Damon has had his fair share of peskiness. I was there to see it growing up. I can’t even say he learnt it from me, being younger than him. His troublesome tendencies were directed at me, rather than my parents. For reasons unbeknownst to either myself or social workers world-over, Damon would be left to babysit so Mum and Dad could head to the Irish Club of a weekend night and match pints of Guinness to glasses of Pernod until it was safe to come home to three sleeping children. Yes, another one would came after me but at a wisely-judged six-year gap. Mum knew her limits.

Damon tried to test mine. I was bombarded by all the racially apposite names his hormonally challenged mind could breed. “You must be a Russian! You must be a Nazi!” I could see where he was going. I had breached into this family like something out of Tolkein’s Rivendell: golden, radiant, slight and the kind of doubtless whippersnapper who knew it, too. An arsehole, in other words.

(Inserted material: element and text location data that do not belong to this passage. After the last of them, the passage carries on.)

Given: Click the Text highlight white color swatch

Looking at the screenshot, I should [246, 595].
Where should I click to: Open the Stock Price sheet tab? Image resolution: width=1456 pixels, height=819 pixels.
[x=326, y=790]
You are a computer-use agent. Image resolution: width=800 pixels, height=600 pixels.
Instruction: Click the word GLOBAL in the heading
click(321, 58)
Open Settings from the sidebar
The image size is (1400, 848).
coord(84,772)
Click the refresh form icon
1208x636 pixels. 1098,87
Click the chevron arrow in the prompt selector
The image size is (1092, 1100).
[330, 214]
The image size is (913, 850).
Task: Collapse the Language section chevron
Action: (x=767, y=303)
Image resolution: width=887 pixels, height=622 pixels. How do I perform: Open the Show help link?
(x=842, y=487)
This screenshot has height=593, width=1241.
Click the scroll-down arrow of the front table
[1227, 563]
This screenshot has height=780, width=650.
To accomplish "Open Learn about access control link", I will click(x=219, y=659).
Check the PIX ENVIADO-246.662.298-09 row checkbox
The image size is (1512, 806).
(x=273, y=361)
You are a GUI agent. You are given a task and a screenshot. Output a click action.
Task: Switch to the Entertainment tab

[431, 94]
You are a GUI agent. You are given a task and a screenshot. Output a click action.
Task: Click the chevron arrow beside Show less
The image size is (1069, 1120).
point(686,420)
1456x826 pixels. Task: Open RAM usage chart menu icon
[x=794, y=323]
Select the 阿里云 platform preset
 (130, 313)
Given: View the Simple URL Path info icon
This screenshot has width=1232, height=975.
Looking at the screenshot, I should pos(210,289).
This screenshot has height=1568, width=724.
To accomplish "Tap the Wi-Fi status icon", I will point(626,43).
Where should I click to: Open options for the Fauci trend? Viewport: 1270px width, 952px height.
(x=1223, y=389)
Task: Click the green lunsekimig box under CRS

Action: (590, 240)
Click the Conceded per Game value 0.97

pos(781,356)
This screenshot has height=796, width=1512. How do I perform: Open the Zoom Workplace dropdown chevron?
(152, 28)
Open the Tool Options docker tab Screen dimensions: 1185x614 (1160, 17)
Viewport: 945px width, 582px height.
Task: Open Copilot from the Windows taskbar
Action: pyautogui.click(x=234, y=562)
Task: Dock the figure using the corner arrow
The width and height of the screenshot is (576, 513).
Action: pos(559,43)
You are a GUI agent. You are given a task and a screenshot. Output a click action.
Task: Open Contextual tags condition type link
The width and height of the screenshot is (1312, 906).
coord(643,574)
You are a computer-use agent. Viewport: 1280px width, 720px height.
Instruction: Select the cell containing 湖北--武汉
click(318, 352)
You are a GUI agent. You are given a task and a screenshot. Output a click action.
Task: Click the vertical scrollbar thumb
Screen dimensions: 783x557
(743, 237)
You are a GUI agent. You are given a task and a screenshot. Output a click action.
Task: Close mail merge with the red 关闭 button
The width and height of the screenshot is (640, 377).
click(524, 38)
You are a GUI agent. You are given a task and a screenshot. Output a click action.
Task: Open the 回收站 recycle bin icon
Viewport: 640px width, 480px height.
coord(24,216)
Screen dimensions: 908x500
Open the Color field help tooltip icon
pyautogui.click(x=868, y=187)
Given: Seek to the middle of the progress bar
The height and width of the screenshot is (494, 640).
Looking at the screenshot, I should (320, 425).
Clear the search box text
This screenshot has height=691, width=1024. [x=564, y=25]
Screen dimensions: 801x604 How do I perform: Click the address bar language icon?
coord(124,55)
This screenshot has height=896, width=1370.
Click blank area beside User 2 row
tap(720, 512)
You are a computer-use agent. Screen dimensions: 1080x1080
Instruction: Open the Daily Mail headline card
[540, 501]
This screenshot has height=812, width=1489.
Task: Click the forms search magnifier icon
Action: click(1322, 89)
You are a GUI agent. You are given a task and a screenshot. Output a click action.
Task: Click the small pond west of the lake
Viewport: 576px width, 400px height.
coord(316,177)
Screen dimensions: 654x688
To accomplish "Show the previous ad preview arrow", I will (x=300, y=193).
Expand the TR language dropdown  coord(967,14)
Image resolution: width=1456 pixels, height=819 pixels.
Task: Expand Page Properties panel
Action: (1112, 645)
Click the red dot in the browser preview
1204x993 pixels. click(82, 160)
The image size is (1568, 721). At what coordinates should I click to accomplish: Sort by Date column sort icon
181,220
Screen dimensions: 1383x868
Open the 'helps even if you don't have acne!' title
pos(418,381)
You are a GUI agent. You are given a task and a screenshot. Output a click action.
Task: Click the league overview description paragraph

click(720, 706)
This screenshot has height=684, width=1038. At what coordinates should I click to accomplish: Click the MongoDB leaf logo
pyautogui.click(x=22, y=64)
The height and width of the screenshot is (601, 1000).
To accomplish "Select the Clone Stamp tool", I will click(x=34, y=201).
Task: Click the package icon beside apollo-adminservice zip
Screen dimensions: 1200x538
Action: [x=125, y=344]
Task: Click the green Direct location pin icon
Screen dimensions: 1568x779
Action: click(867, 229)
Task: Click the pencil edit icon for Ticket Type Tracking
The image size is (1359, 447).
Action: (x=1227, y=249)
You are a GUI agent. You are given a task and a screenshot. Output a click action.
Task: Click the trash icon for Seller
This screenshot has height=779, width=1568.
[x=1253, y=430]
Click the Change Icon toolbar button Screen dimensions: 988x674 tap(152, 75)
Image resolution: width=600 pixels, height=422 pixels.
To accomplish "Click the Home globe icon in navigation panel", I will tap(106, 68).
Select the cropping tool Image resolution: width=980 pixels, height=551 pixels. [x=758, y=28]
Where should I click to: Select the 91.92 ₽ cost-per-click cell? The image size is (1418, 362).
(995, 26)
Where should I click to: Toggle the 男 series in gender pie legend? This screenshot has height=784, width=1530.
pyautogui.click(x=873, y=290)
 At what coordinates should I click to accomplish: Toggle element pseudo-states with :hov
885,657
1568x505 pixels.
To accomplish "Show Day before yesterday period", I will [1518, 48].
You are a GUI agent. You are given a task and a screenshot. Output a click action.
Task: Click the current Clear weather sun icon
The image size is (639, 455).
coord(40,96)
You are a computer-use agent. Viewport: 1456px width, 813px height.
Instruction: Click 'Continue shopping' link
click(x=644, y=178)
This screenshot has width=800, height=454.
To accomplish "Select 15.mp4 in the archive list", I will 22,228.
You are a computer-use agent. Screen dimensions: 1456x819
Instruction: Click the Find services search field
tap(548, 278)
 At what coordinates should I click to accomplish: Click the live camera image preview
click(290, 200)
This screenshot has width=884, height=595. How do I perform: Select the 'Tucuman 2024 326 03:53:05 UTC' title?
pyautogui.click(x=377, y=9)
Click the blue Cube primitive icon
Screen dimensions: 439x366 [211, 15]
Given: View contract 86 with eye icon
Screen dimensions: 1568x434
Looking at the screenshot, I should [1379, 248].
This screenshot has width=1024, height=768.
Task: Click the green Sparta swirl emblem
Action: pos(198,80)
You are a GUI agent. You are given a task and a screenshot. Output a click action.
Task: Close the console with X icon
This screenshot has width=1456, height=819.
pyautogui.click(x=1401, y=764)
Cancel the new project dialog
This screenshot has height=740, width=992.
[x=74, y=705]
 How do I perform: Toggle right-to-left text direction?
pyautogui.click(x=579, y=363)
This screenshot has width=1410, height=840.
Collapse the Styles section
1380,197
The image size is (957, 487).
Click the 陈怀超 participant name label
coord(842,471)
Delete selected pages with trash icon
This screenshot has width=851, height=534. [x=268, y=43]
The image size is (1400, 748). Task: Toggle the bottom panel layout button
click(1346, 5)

And Damon never handled it, his appearance being the yin to my self-promoted yang. Russian! he’d launch. Fascist! he’d throw, somewhat intellectually for somebody who had excelled in CDT at school. I threw back things much less abstract and much heavier.

The Polaroid camera a set of grandparents had passed down to us had been the last strategy. Once my parents – wobbly from aniseed, barley and a competitive streak – had spotted the shattered glass from the door you could once slide across the kitchen entrance with the same noise as the theme tune to ‘Abigail’s Party’; that was it. I got away scot-free as my angelic complexion occluded any notion of a self-serving attitude. Damon was sent to his room having been banned from ever babysitting again.

He signed up for the Royal Air Force barely a fortnight later.

Having such a duty taken away from him must have felt like a sort of banishment. I watched it happen, from those gaps in the banister that were the perfect size for a child’s face to squeeze between, leaving vertical impressions on each cheek but also a great view of the dining room where Damon received a slightly-slurred telling-off. He caught me spying and while I must have been the one who resembled a prison inmate – small, clutching hands gripping the staircase uprights – it was he that was in the line of fire. His eyes told me that his revenge would be served sub-zero and it would be the type that’d outshi e any measly achievement I was destined to achieve.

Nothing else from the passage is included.